**YOUR ASSIGNMENT:**
Work through the data and report how many lines include the string "this", giving the number alone.

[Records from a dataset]
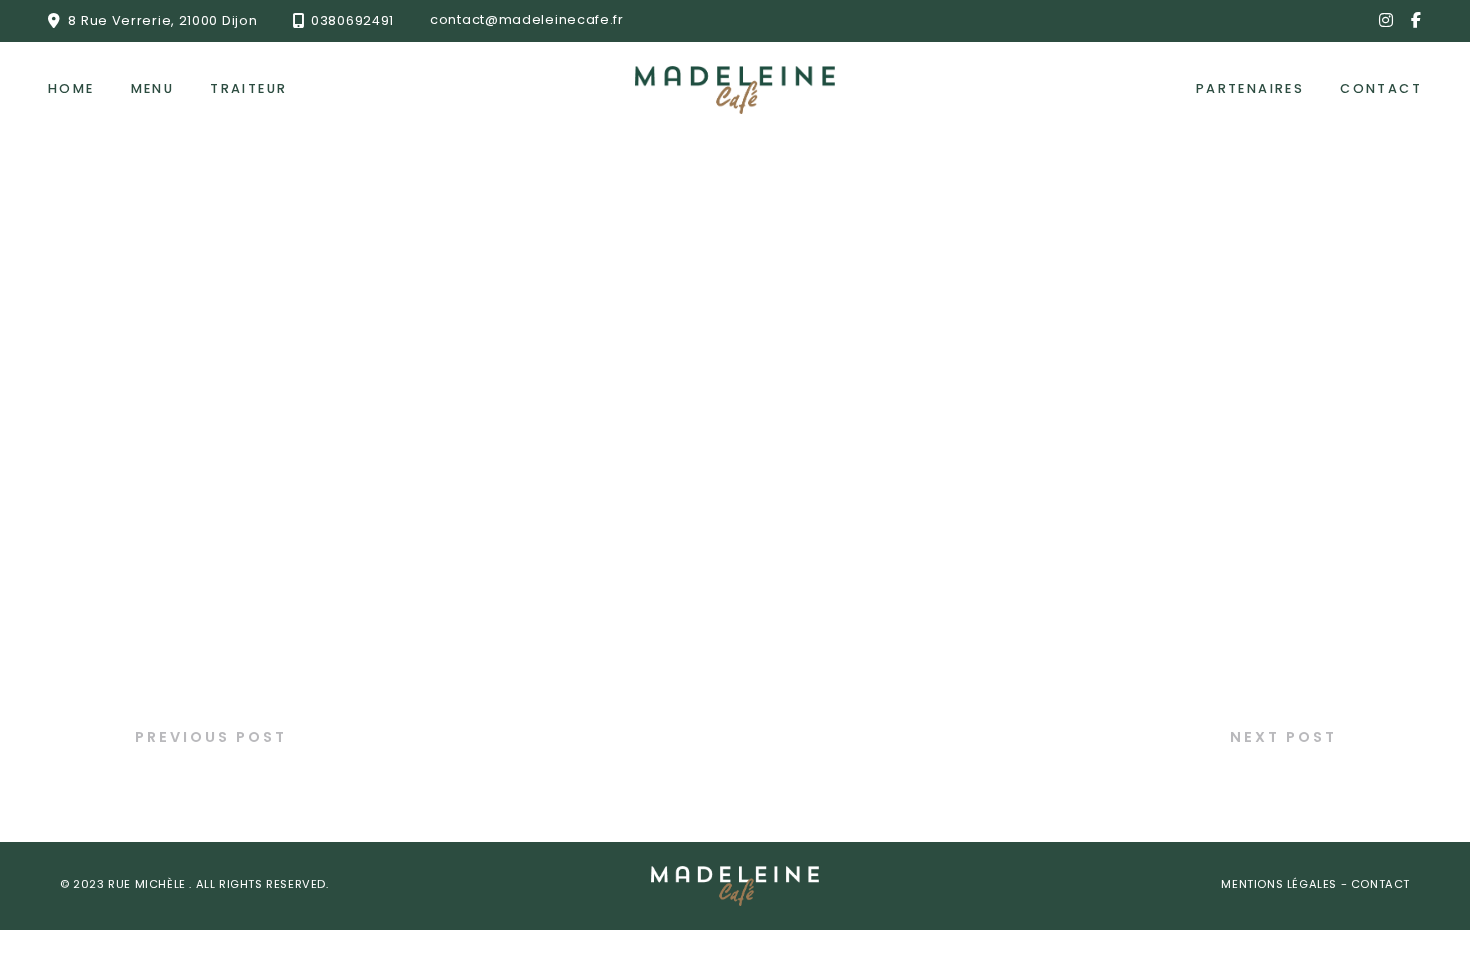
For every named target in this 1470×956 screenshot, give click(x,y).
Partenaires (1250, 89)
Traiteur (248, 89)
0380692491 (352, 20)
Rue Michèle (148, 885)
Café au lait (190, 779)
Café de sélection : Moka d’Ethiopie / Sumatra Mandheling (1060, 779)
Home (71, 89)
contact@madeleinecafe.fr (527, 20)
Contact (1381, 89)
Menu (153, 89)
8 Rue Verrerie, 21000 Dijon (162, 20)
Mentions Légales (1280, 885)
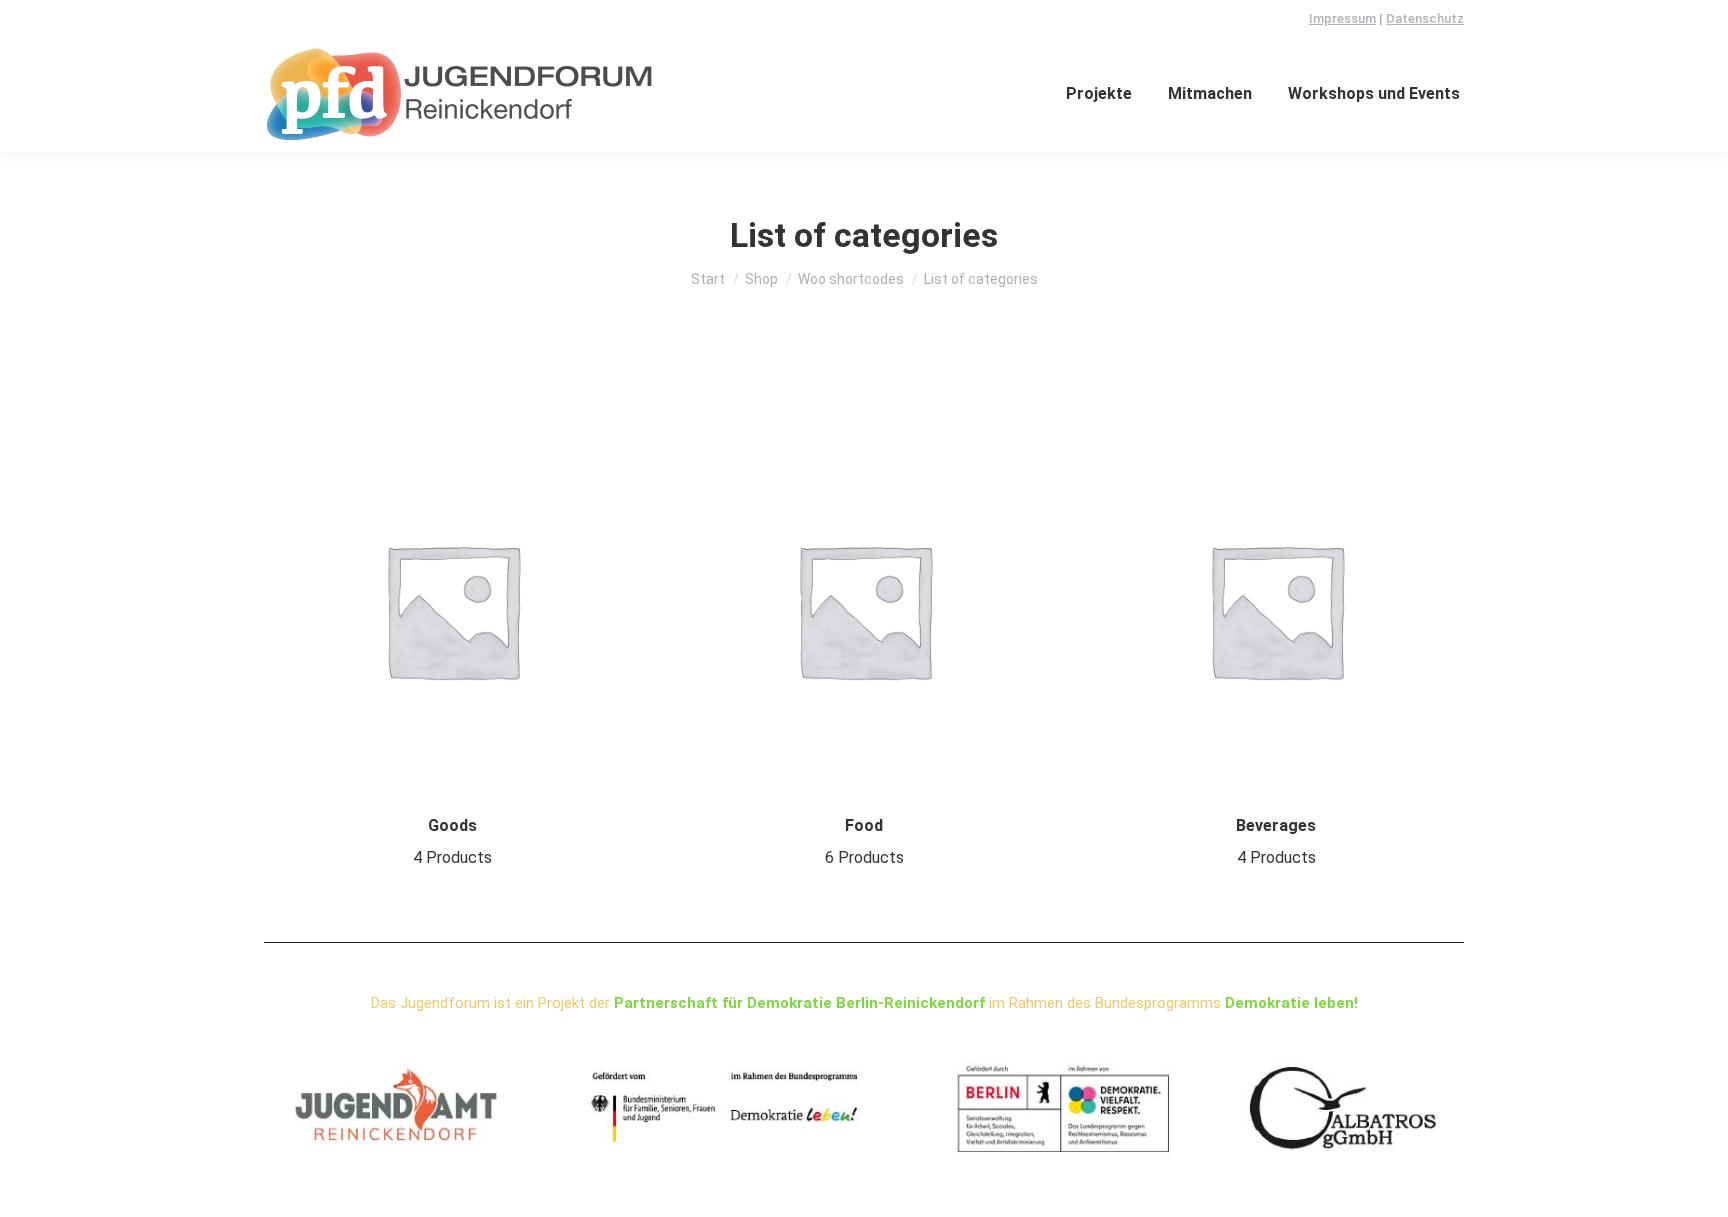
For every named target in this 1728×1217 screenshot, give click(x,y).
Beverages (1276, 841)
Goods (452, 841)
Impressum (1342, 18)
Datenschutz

**ANSWER SPACE:**
2